++++ EXERCISE MATERIALS ++++

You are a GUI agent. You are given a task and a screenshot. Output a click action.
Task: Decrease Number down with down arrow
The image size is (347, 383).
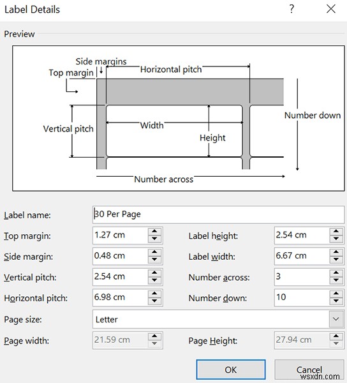[336, 301]
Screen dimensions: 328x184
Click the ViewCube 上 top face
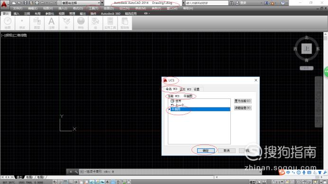coord(307,49)
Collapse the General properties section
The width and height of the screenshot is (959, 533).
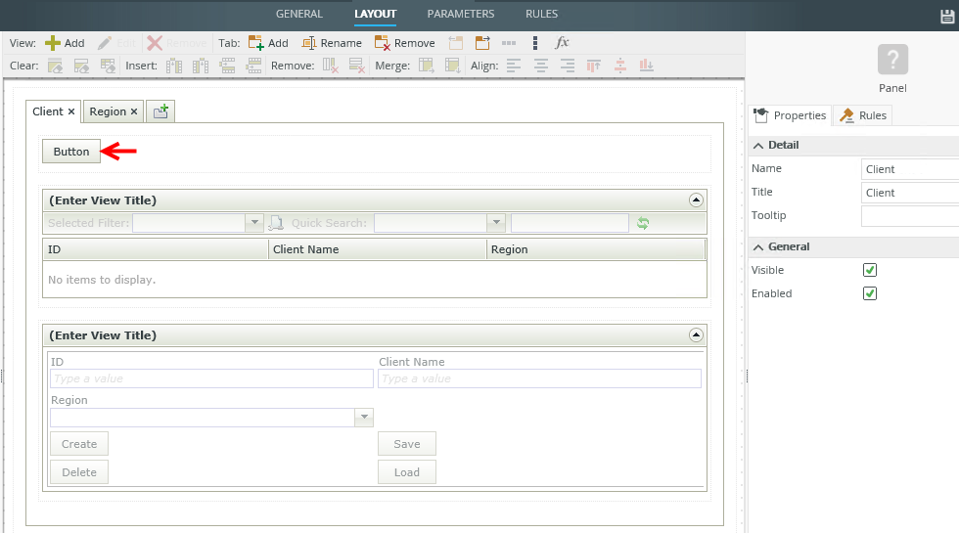758,246
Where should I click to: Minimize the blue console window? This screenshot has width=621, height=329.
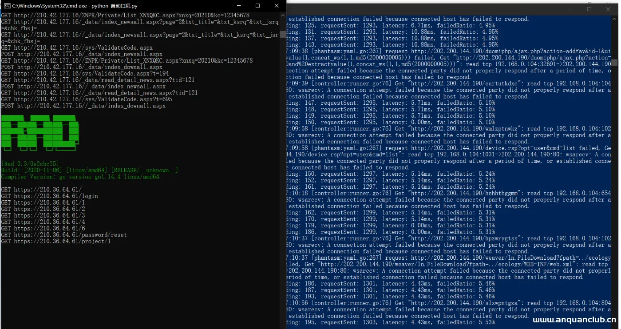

++++

All of the lines above must be repeated without alteration, though the pictures are to be excluded.

— TASK OUTPUT —
You are a GUI agent. You are given a task and a screenshot. Output a click action.
Task: Decrease Number down with down arrow
The image size is (347, 383).
[336, 301]
Screen dimensions: 328x184
Click the ViewCube 上 top face
coord(307,49)
Collapse the General properties section
The width and height of the screenshot is (959, 533).
758,246
Where should I click to: Minimize the blue console window? This screenshot has width=621, height=329.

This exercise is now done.